# Task description:
Your answer is to be every line of the material that includes the string "home".

::::

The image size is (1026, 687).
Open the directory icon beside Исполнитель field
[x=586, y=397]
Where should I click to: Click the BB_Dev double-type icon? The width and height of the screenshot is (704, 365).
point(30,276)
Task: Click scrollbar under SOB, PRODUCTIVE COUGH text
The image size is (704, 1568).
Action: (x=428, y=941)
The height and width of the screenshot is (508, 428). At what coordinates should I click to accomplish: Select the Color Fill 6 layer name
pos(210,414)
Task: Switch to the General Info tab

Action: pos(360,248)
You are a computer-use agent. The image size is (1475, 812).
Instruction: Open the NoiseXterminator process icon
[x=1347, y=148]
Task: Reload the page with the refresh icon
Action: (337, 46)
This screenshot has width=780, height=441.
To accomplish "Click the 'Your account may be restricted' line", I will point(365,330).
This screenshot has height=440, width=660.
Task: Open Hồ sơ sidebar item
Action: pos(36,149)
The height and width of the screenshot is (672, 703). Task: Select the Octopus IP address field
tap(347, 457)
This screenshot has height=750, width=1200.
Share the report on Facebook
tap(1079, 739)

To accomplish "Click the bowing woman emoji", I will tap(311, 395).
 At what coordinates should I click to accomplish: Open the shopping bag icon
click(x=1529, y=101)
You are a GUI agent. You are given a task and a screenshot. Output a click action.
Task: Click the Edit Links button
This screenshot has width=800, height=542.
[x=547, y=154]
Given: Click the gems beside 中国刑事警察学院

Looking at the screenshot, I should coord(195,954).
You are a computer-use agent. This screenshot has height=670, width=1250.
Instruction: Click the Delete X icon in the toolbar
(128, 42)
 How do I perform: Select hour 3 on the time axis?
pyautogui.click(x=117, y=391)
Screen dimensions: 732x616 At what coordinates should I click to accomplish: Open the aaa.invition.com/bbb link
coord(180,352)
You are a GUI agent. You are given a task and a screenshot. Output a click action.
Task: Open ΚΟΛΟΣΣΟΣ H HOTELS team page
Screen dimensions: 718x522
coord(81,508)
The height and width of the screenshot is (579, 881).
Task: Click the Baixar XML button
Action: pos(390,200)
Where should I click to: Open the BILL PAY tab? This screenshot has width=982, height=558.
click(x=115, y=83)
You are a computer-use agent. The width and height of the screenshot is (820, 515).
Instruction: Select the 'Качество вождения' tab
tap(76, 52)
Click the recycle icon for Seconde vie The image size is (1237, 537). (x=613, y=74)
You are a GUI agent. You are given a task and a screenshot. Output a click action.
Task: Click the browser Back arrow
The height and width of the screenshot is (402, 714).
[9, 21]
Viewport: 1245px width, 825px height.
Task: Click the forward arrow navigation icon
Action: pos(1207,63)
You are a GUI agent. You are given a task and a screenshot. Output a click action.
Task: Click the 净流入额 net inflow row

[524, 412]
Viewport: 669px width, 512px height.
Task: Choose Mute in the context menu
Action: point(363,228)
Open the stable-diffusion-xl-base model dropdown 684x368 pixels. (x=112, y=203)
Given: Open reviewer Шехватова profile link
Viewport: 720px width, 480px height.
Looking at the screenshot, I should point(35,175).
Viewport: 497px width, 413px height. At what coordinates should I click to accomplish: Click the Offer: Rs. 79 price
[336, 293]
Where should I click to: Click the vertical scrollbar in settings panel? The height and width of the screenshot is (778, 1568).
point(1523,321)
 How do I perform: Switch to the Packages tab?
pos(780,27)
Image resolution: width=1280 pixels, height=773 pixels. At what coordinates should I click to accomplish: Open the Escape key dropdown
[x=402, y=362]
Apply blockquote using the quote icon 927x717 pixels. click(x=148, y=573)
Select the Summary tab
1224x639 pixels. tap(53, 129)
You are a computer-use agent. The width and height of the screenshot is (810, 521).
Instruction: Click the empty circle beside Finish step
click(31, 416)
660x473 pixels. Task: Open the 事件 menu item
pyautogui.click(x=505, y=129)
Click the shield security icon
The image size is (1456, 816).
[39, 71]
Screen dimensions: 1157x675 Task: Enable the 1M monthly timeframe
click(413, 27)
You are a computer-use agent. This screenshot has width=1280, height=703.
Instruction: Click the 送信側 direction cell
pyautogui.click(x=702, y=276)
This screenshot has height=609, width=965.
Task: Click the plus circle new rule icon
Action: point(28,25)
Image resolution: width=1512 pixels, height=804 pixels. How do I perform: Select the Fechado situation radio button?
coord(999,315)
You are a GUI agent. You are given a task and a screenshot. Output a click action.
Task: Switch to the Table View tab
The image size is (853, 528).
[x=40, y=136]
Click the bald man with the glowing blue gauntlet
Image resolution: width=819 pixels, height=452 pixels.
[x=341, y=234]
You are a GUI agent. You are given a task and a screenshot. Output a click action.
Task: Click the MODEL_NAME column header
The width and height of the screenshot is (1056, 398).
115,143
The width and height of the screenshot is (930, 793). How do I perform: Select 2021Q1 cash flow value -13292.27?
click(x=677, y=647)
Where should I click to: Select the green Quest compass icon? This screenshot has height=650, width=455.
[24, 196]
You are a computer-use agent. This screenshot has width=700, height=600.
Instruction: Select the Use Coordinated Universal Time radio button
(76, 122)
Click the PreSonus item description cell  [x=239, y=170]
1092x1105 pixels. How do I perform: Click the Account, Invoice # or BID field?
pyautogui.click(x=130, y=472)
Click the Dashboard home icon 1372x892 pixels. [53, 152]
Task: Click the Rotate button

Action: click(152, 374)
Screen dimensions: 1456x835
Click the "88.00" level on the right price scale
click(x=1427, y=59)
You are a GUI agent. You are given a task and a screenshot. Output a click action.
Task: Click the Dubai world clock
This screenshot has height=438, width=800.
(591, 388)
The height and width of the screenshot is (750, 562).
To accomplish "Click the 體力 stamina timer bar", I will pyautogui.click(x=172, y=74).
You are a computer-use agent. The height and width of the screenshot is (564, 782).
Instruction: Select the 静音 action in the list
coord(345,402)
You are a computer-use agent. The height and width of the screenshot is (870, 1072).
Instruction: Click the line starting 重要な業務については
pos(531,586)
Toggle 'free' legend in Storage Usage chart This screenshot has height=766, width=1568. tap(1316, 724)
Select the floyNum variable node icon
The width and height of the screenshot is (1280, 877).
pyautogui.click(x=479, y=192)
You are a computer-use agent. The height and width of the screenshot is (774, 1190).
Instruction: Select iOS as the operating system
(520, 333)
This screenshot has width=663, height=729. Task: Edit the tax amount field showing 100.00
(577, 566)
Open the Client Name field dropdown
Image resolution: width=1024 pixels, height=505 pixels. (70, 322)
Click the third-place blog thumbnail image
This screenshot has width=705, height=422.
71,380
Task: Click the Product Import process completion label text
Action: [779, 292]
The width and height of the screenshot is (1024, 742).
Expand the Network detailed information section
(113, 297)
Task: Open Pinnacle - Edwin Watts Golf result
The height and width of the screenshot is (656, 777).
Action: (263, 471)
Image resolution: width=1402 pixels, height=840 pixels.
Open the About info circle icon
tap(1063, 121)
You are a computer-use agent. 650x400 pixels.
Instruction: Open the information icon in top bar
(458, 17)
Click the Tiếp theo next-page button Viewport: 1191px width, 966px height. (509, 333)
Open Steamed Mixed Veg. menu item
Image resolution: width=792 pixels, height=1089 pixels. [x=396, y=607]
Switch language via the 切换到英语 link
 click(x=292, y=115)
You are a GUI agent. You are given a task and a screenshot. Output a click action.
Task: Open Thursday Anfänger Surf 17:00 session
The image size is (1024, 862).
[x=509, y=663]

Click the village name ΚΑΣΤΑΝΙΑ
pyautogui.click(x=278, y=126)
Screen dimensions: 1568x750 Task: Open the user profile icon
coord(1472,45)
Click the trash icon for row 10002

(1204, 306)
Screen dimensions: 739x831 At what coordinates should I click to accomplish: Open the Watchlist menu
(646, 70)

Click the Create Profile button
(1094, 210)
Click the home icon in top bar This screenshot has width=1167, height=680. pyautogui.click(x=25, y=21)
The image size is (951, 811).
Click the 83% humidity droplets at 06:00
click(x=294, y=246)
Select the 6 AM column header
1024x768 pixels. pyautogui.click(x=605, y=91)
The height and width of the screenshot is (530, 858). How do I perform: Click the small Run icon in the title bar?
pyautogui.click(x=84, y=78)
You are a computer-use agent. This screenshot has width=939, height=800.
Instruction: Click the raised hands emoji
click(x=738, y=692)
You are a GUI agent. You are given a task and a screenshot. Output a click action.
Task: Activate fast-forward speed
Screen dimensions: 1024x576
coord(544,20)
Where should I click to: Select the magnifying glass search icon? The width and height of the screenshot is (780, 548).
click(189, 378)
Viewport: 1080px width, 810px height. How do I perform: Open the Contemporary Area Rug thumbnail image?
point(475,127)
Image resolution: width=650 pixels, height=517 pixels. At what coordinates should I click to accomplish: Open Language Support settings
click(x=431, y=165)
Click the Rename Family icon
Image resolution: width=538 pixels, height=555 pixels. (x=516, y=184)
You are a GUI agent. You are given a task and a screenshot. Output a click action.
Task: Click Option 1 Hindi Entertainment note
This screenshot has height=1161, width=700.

::::

# Written response:
Click the Dashboard home icon 1372x892 pixels. [53, 152]
Click the home icon in top bar This screenshot has width=1167, height=680. pyautogui.click(x=25, y=21)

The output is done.